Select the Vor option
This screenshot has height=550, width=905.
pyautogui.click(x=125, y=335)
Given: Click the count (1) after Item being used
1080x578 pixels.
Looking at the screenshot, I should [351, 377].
————
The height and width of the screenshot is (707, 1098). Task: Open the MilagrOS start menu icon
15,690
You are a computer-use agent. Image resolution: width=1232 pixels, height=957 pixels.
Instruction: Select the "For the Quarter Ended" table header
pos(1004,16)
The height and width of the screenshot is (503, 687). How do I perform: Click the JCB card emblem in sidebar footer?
————
- Required work -
Please return the records above, unchanged, starting at the line that contains "Given: Click the" and ending at the line that contains "Looking at the", both lines included.

- Written solution -
Given: Click the count (1) after Item being used
1080x578 pixels.
Looking at the screenshot, I should [351, 377].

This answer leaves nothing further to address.